希…俺はお前が楽しんでくれたらそれでいいんだけど。
だって、マイク達も俺達を迎える準備してくれてたんだろ?
それを反故にするのは俺的には嫌だな…
お前の親友なら俺も大切にしたい。
あの二人とは俺もずっと付き合っていけそうだから。
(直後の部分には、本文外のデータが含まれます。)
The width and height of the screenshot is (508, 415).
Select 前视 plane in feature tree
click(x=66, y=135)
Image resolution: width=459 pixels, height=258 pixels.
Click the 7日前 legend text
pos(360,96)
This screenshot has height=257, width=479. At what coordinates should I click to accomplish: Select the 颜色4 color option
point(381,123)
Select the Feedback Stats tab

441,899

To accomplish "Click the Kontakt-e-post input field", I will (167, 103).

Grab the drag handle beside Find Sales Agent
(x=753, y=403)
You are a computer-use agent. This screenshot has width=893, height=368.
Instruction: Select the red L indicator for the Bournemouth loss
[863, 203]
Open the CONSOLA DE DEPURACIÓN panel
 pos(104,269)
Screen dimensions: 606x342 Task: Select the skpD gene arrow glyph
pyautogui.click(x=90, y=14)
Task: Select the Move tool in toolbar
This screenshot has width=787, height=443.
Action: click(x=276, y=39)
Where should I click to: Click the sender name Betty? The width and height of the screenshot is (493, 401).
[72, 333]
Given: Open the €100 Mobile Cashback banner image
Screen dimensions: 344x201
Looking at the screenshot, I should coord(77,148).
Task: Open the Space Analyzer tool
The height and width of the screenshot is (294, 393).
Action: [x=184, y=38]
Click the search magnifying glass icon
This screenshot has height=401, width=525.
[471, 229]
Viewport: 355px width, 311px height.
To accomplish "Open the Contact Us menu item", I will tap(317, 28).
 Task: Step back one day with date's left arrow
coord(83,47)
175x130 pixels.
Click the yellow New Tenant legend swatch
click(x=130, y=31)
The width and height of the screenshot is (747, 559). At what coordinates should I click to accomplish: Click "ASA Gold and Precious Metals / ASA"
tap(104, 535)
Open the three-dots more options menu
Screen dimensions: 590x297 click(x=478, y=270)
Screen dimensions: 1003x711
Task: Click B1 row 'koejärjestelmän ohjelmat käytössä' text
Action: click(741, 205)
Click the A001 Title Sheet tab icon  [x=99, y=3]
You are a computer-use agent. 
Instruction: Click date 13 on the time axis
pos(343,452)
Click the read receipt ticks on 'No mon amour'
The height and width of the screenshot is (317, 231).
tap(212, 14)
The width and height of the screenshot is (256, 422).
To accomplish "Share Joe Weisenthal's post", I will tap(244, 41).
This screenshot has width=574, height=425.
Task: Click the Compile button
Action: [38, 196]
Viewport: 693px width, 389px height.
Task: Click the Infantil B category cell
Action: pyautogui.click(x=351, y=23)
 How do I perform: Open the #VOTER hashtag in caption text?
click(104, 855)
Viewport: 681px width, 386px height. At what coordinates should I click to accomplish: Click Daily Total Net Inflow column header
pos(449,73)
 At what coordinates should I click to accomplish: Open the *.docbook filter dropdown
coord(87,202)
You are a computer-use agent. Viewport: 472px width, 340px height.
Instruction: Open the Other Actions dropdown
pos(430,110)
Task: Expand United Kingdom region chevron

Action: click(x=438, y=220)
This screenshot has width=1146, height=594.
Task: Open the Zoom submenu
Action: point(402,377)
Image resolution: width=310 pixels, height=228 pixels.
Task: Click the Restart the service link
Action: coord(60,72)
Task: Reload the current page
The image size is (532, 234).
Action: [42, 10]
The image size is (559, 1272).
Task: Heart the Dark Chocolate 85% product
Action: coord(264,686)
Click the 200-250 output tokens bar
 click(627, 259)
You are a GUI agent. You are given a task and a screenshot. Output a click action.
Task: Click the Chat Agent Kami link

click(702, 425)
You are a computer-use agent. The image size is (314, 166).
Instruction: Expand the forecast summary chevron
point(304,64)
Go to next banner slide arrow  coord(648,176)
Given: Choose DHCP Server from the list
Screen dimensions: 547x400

」
あぁ、もう!
俺は斗真をぎゅうぎゅうに抱きしめた。
お人好しで人情派で。
自分が傷付いていても他人のことを考える。
懐の深い、優しい俺の伴侶。
おまけに今の斗真は、心も身体も傷を負っているというのに。
そんな、他人のことなんて考える余裕なんてないだろうに。
「…斗真…ごめん…ありがとう…」
「『ごめん』は、なし!」
おでこをくっ付けて、くすくすと笑い合う。
「『ごめん』がダメなら『愛してる』」
「それなら許してやる。」
顔中にキスを繰り返す俺に、いい加減嫌になったのか、俺の顎をぐいっと押し退けると
「ほら!早く着替えて朝ご飯食べに行くぞ!」
呆れたように言って、クローゼットに行ってしまった。
残された俺は、暫し呆然と座り込んでいたが、慌てて斗真の後を追った。